GB

Stats 171-05

Data and variables

  • A dataset has rows called cases (observations) and columns for different types of variables.
  • In many datasets, one column is an ID or label (e.g., a case number). The remaining columns are the variables you study.
  • The value 100 in a discussion could represent a sample size (n) or a case label depending on context; here, focus is on how to interpret cases (rows) and variables (columns).
  • Types of variables:
    • Categorical (qualitative) variables: group data into categories.
    • Quantitative (numerical) variables: numerical measurements.
    • In practice, we distinguish between quantitative and categorical variables, rather than using "numerical" for everything.
  • Key terms from the transcript:
    • Case = label/observation (one row)
    • Variables = columns within the dataset; two broad types: quantitative (numerical) and categorical.
    • The two general summaries apply to any type of variable: graphical and numerical.

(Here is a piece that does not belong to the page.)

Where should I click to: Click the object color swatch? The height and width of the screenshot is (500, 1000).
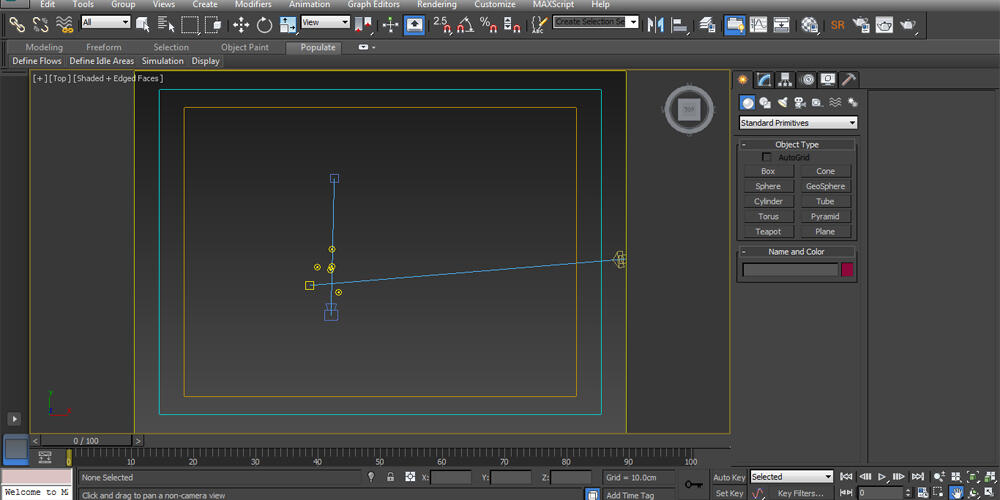click(847, 270)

General summaries for datasets

  • Graphical summaries (visual):
    • Categorical variables: bar graph (bar chart).
    • Quantitative variables (e.g., GPA): histogram, dot plot, and box plot.
  • Numerical summaries (single-number summaries when appropriate):
    • For a categorical variable:
    • Frequency (f), proportion (p = f/n), and percentage (100p).
    • For a quantitative variable (e.g., GPA):
    • Range
    • Quartiles (Q1, Q2, Q3) and related concepts (min, max, median)
    • Five-number summary (min, Q1, median, Q3, max)
    • IQR (interquartile range) = Q3 − Q1
    • Possible use of percentiles (generalization of quartiles, but note that percentile refers to a specific percentile, while quartiles are the 25th, 50th, and 75th percentiles)

Numerical summaries by variable type (detailed)

  • Categorical variable summaries:
    • Frequency: how many observations in each category.
    • Proportion: fraction of observations in each category, p = f / n.
    • Percentage: 100 × p.
  • Quantitative variable summaries:
    • Central tendency measures (one-number summaries per column): mean (arithmetic average), median (Q2).
    • Spread/variability measures: range, IQR, variance, standard deviation.
    • Quartiles: Q1 (25th percentile), Q2 (median, 50th percentile), Q3 (75th percentile).
    • Five-number summary: min, Q1, Q2, Q3, max.
    • Percentiles: general concept of the value below which a certain percentage of data fall.
    • Box plots (as a graphical summary) illustrate min, Q1, median, Q3, max and potential outliers.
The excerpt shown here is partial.